Many research groups are studying iron-containing nanoparticles for use in gene therapy, magnetic resonance imaging and other medical applications. Iron oxide nanoparticles are also important candidates for drug delivery and targeting tumours. Since iron is an essential nutrient for mammals, iron-containing nanoparticles are generally thought of as being safe.
Now, however, Jin and co-workers have observed toxic dose-dependent effects in nerve cells that are laden with coated iron nanoparticles. When exposed to the nanoparticles, some cells die and other show a diminished ability to produce neurites – thin, sprout-like cellular extensions vital for transmitting neuronal signals (see figure 1). The discovery of this nano-toxicity, which will be published in Biomaterials, suggests that these particles may not be as safe as we had once thought, says Jin.

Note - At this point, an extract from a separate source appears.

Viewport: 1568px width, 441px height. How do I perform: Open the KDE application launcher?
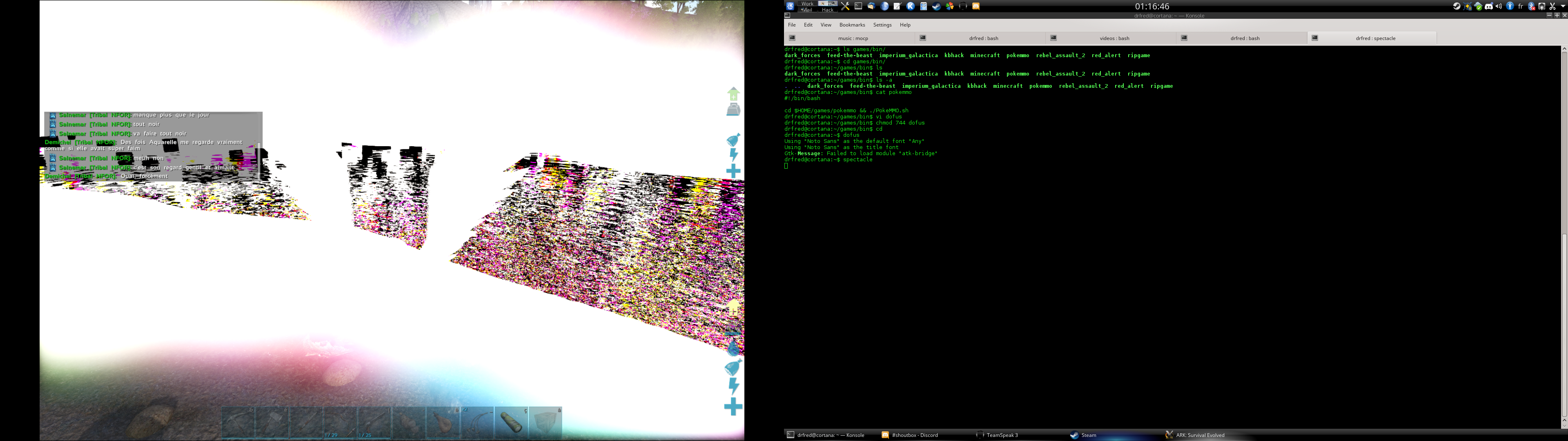(790, 6)
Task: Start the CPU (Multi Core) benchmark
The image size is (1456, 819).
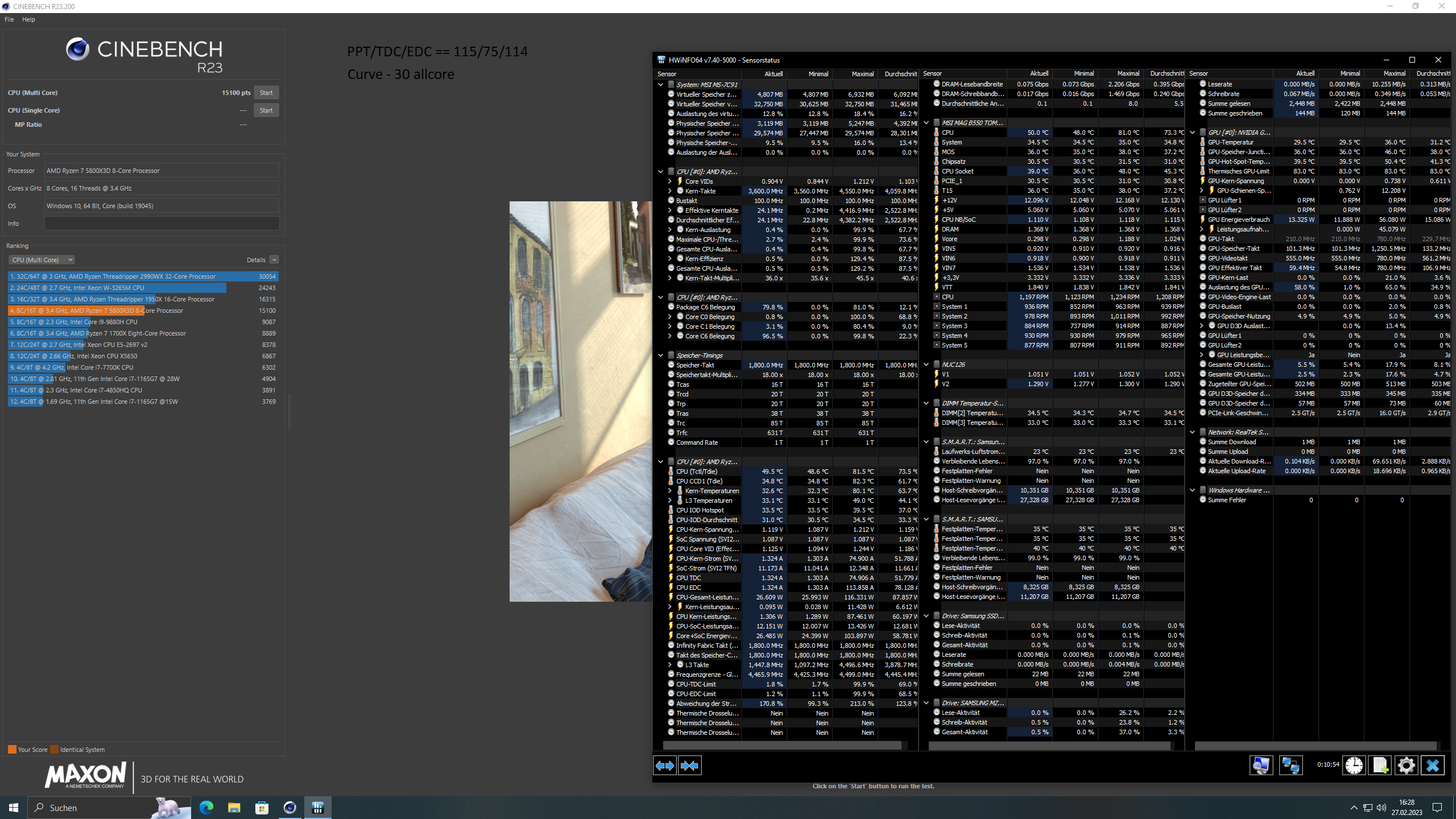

Meanwhile, Becker and colleagues have found that human lung fibroblasts readily absorb DNA-wrapped single-walled carbon nanotubes (SWCNTs) that are shorter than around 200 nm. Depending on the concentration levels of the nanomaterials, the cells either die or show other signs of toxicity. In contrast, nanotubes longer than around 200 nm do not enter the cells (see figure 2).
SWCNTs are tiny rolled up sheets of carbon atoms with excellent mechanical and electrical properties. They could be used for a variety of technological and industrial applications but their biocompatibility is still little understood. "Our results demonstrate that cellular uptake in these lung cells depends significantly on the length of the nanotubes," explains Becker. "This is the first of many steps in the critical goal of reducing health risk by de novo engineering of the nanotubes themselves."
The NIST researchers published their results in Advanced Materials.